| Task requirements |
Lines holding the string "computer" in the listing below are to be copied.

| Task inputs |
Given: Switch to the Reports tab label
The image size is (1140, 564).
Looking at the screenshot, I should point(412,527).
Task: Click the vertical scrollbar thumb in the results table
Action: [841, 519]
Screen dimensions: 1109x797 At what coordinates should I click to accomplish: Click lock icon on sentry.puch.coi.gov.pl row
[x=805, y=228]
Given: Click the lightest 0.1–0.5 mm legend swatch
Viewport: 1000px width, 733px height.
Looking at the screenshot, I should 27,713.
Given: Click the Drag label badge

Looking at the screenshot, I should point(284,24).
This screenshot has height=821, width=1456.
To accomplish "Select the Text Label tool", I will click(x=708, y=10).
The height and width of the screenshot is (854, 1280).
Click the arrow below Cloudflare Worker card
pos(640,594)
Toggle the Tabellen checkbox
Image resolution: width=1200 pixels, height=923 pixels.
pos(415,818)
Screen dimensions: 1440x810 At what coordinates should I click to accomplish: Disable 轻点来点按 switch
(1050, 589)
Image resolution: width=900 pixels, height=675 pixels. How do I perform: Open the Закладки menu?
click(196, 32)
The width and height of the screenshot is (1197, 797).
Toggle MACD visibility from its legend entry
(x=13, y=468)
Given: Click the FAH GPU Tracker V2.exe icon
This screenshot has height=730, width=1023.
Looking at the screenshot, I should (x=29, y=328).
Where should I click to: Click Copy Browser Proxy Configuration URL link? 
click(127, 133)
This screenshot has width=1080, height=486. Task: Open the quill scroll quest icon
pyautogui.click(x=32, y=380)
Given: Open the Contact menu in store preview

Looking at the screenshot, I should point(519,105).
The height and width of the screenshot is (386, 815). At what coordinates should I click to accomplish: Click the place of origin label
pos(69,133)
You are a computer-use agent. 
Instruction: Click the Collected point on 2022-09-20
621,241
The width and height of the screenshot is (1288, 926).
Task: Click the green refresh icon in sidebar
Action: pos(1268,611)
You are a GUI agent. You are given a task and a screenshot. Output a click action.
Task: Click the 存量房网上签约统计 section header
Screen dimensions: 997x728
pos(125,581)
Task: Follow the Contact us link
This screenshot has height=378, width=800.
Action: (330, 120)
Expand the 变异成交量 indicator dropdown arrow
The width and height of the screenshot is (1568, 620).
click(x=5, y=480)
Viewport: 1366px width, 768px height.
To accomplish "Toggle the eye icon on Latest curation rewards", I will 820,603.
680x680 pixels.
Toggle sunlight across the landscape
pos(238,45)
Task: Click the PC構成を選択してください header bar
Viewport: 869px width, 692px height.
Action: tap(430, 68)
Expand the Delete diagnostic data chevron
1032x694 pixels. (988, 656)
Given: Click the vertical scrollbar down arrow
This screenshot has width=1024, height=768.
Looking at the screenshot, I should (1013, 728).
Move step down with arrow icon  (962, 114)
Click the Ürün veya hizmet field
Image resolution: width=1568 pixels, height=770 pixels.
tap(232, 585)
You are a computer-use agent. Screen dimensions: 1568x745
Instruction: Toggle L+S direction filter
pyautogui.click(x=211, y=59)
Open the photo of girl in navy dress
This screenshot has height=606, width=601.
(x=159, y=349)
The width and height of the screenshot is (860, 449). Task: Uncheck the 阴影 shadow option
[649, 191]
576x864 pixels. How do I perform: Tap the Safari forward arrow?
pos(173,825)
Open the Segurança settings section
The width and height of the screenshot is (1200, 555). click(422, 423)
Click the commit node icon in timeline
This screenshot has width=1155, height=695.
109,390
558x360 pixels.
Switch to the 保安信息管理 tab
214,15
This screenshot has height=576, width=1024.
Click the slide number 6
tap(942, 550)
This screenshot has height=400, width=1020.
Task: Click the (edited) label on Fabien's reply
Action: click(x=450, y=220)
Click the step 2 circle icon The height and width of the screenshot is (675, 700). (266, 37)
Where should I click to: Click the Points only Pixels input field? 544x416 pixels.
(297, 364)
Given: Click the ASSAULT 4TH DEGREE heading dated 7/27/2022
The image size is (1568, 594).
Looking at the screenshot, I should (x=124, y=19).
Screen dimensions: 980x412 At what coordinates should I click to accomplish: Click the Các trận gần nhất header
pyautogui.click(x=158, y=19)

| Task output |
You are a computer-use agent. 
You are a computer-use agent. Screen dimensions: 1568x745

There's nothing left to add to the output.